Alexandra Kurland
Presentation given at the 2017 Conference
People often struggle to build any duration into the behaviors they teach. You’ll see this manifest in defensive clicking. The handler keeps busily clicking and treating in an attempt to keep her learner from offering unwanted behavior. It’s an “Alice Through the Looking Glass” approach – always running, but never getting anywhere.
Duration is an important part of any training program. We need duration for emotional stability. Duration gives us time to breathe, time to think about what’s coming next. Without duration, all you’re left with is frantic clicking and frantic animals. But if duration is that important, why are we so often so bad at teaching it? One word – it’s boring!
I remember years ago watching a friend of mine teach her dog to remain in a long down stay. She wanted her dog to remain lying down for five minutes, so for five minutes at a time she would watch the seconds tick by on her watch. How boring! We’ve all stood in front of a microwave counting down the seconds. When you are watching, one minute is long enough, never mind five!
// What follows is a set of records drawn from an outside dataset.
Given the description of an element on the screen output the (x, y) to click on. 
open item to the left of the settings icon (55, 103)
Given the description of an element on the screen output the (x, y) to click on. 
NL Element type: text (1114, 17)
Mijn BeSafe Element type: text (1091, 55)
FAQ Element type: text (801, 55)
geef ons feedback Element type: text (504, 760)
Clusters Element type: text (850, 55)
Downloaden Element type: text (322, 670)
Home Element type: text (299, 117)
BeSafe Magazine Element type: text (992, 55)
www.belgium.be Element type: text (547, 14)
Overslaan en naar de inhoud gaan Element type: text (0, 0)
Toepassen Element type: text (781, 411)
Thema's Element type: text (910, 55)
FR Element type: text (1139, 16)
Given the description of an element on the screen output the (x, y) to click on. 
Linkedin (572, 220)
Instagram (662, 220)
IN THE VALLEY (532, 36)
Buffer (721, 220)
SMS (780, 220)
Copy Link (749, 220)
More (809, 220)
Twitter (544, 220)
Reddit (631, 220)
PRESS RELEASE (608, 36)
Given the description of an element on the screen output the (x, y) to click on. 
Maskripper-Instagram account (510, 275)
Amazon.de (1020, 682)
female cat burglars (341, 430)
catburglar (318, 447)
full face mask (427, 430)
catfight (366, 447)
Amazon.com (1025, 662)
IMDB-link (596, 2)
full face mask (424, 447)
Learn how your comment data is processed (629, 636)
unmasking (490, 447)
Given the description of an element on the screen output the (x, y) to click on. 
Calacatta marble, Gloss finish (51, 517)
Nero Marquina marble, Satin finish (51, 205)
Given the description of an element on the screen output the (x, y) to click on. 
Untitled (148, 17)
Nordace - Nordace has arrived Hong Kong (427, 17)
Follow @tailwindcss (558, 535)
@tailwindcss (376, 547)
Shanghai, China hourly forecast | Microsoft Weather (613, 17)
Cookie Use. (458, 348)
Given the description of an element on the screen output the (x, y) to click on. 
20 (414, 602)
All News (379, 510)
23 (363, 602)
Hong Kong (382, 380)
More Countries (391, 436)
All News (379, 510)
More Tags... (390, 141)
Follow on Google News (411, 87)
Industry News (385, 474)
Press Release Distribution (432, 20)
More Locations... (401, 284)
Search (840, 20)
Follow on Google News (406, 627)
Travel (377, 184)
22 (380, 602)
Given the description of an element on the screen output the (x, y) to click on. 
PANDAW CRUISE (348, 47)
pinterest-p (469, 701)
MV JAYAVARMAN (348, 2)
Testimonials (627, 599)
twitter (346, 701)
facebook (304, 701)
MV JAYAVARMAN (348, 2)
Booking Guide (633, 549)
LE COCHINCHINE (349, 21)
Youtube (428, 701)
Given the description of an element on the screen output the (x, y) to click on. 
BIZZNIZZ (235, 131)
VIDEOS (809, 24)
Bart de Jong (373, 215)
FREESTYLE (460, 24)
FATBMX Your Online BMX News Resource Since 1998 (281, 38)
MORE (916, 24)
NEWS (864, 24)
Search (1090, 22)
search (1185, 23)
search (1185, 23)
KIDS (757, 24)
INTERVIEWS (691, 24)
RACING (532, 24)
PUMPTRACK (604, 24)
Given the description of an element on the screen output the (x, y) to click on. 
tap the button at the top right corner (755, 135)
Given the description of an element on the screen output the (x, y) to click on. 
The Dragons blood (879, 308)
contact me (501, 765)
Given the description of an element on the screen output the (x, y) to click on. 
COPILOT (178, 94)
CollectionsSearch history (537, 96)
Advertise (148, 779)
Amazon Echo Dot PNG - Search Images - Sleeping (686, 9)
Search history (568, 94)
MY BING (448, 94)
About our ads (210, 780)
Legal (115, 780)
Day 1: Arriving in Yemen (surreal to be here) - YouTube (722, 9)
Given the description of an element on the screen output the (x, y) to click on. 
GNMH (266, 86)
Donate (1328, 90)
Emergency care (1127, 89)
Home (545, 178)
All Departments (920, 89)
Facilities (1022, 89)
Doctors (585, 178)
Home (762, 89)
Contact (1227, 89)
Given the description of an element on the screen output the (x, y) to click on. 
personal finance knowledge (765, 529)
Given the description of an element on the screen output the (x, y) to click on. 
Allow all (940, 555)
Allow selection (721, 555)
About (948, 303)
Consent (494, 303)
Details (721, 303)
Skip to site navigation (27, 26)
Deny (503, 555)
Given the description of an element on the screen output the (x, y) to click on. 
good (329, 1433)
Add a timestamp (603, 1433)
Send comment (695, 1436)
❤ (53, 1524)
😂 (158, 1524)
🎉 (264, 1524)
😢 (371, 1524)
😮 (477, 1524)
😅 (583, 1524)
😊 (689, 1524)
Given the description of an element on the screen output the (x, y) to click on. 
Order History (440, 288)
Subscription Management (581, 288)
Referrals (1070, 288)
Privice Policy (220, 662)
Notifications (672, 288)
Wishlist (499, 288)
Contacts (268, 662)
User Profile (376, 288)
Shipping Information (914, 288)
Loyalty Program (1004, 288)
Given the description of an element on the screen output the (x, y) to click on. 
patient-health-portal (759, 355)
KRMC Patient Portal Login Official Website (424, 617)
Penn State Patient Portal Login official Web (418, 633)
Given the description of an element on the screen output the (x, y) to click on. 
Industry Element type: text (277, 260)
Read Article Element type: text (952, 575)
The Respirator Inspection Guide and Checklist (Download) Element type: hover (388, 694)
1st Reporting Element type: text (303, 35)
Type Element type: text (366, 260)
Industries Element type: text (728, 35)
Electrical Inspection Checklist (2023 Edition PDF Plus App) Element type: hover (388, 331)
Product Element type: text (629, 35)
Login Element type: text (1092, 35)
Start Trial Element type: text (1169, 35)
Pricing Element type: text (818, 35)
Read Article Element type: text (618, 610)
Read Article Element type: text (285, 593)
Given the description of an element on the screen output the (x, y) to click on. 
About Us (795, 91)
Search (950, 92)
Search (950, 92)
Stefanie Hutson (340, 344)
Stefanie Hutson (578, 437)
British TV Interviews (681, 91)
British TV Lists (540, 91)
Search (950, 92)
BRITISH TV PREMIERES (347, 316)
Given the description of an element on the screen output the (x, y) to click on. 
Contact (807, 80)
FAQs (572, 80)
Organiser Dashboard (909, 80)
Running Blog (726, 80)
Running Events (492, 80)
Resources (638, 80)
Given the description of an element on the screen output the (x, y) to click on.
I never thought of myself as a good duration trainer because I was not willing to clock-watch the way she did. I thought of myself as a quality over quantity trainer, and yet my horses will all back with me the full length of my arena. That’s a lot of quantity in a behavior that horses normally prefer to avoid. How did I get there? Two answers: I train in tight, clean loops, and I put behaviors to work for me.
This talk will look at both of those answers. What do they mean, and how do we use them to build duration in the behaviors we teach? The answers will help you create stability in your overall training.